[Text and element pointing records]
####################

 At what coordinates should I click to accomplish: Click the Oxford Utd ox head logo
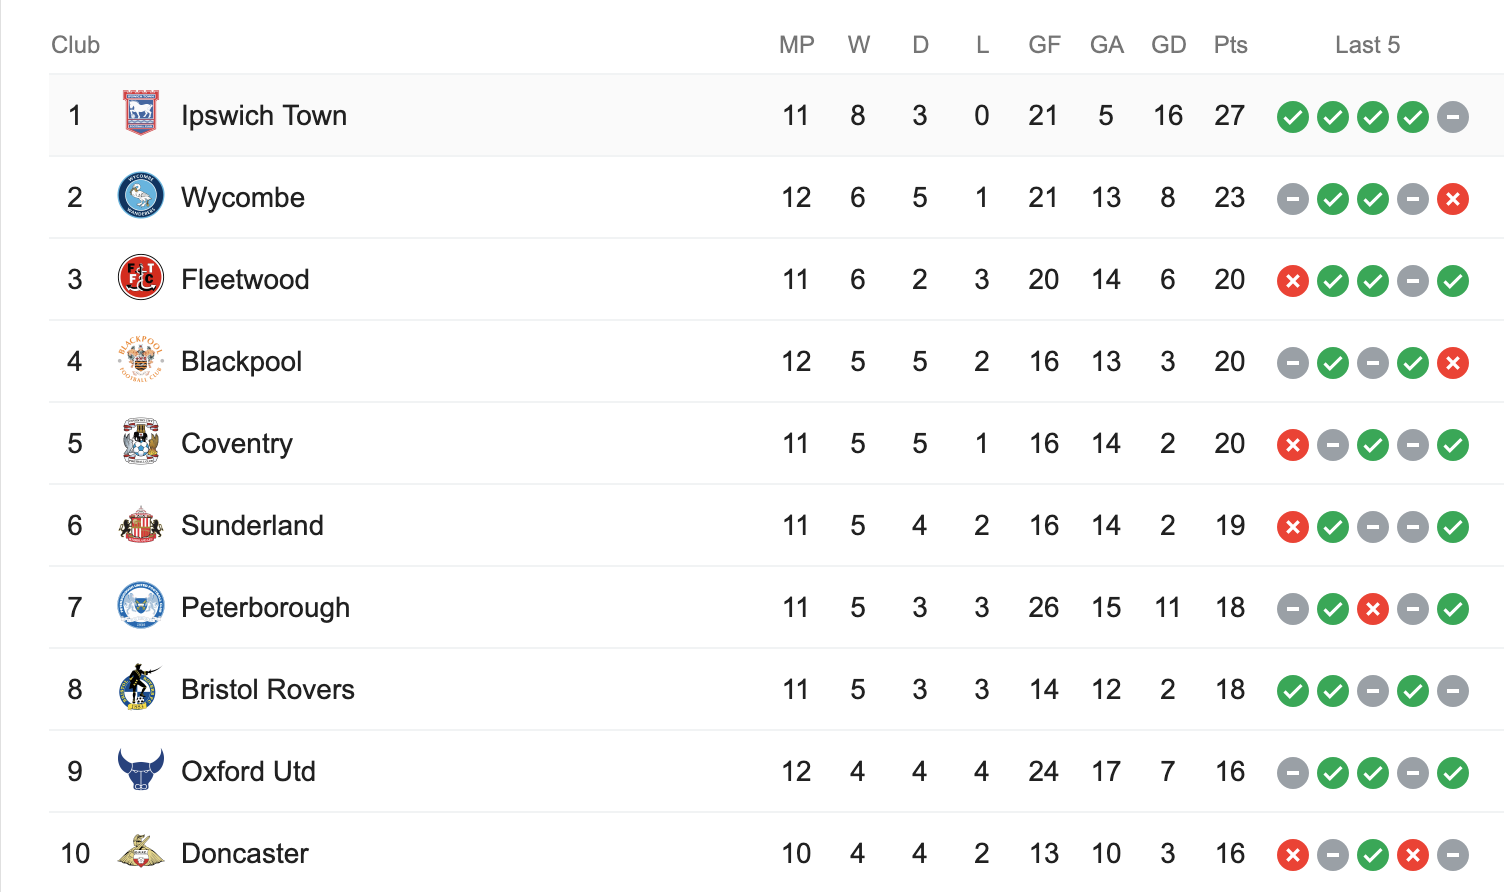[x=141, y=770]
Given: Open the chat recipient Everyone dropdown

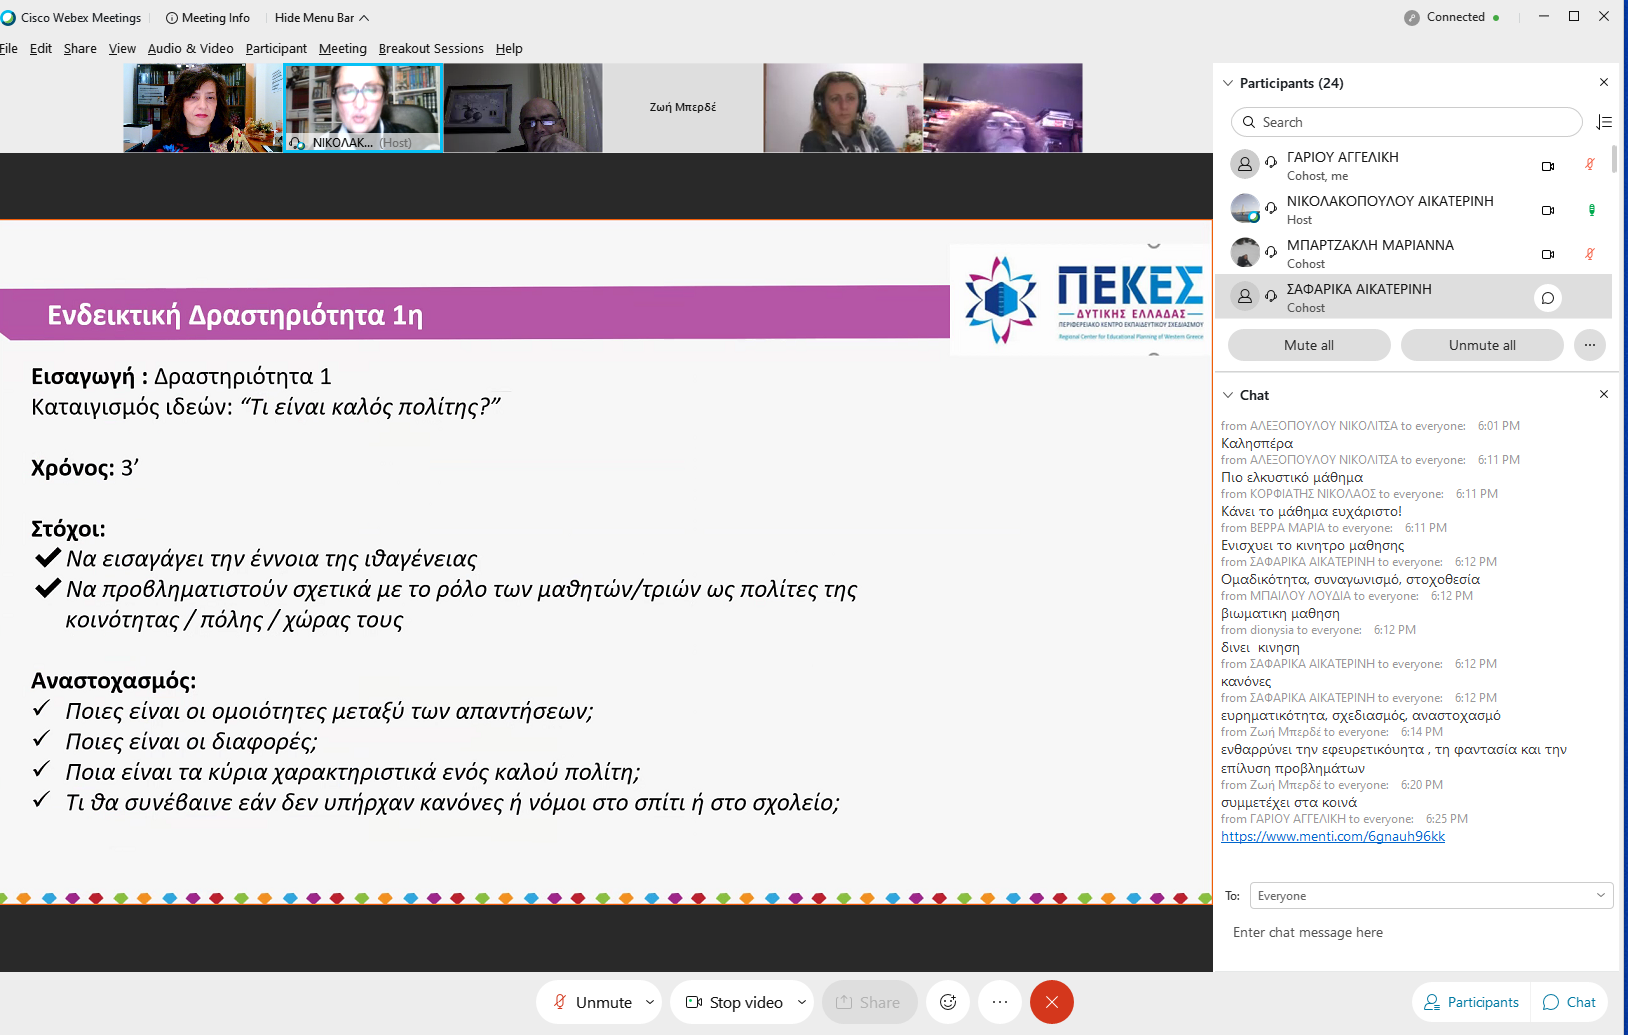Looking at the screenshot, I should pos(1431,896).
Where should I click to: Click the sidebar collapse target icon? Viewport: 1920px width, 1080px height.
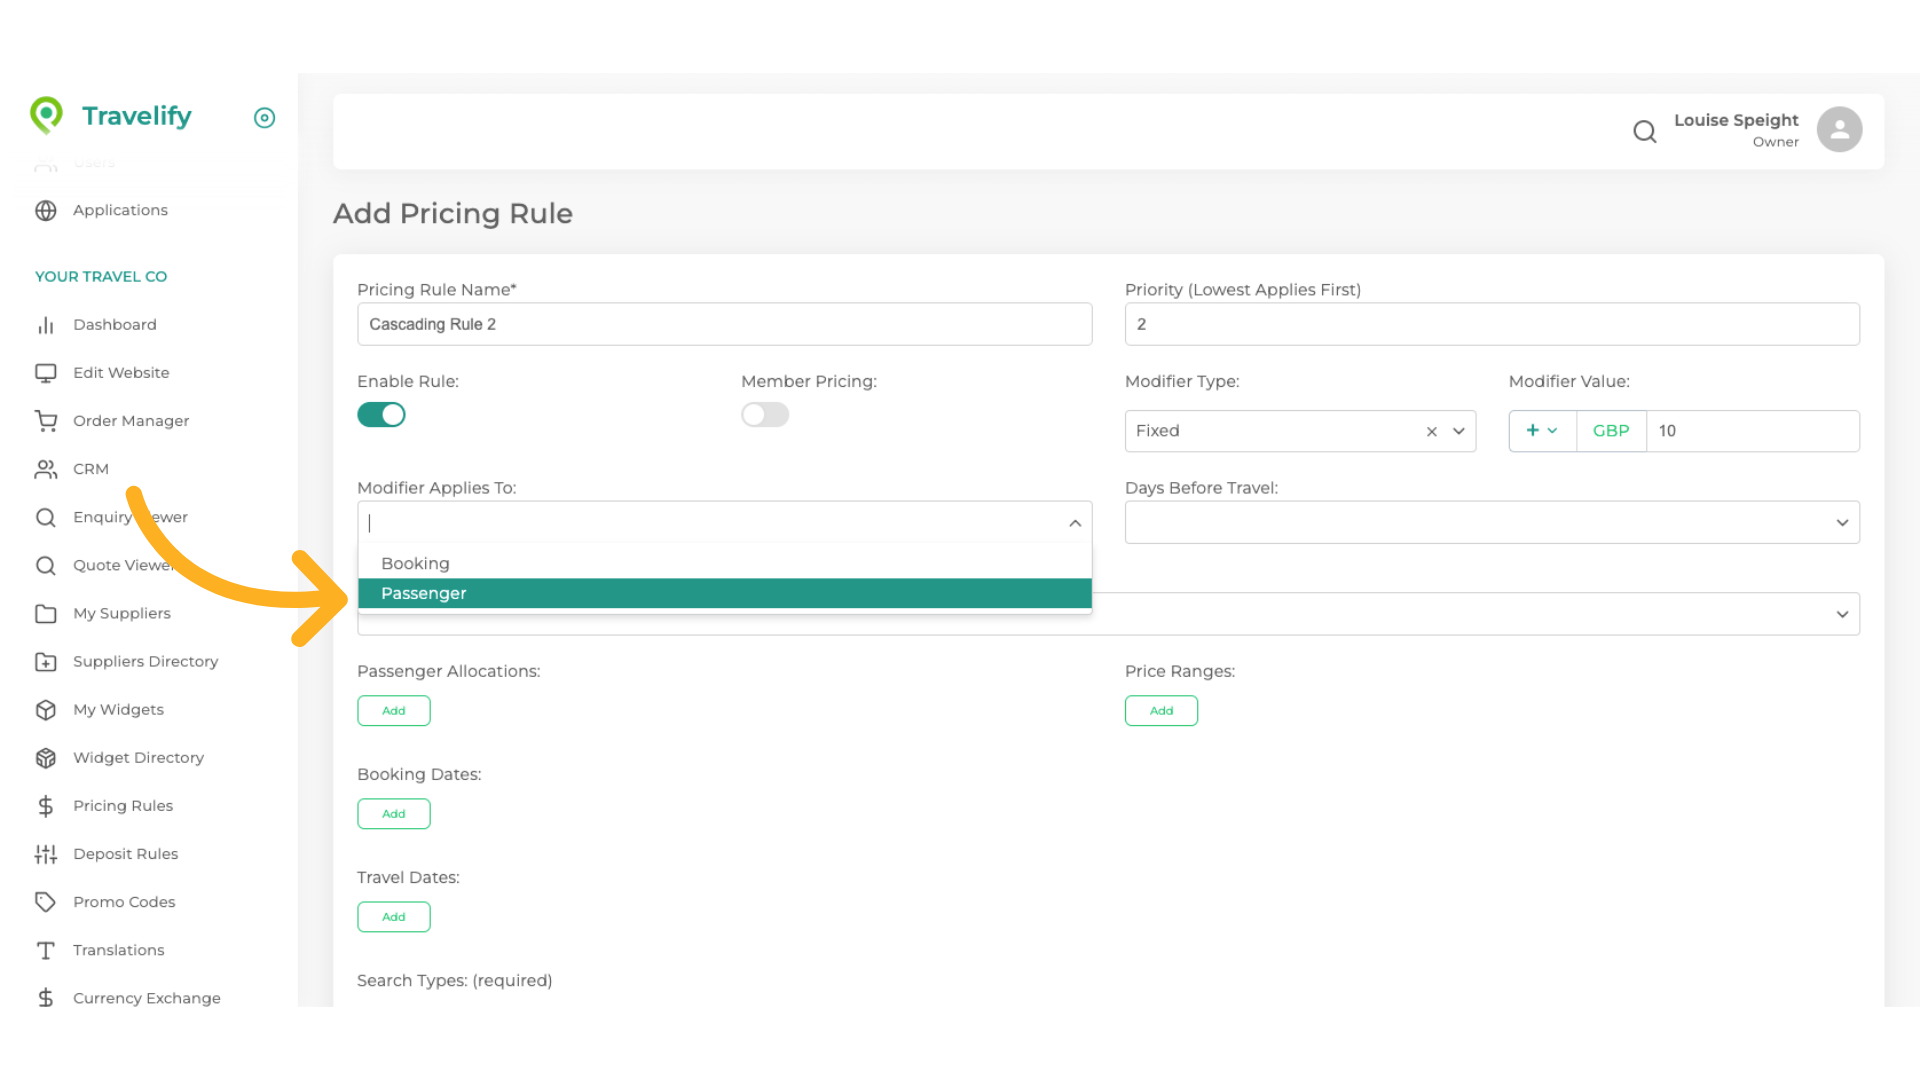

####################

What is needed -> Copy out the lines of the listing above word for word, leaving out the pictures.

Worked answer ->
 At what coordinates should I click to accomplish: Click the Oxford Utd ox head logo
[x=141, y=770]
Given: Open the chat recipient Everyone dropdown

Looking at the screenshot, I should pos(1431,896).
Where should I click to: Click the sidebar collapse target icon? Viewport: 1920px width, 1080px height.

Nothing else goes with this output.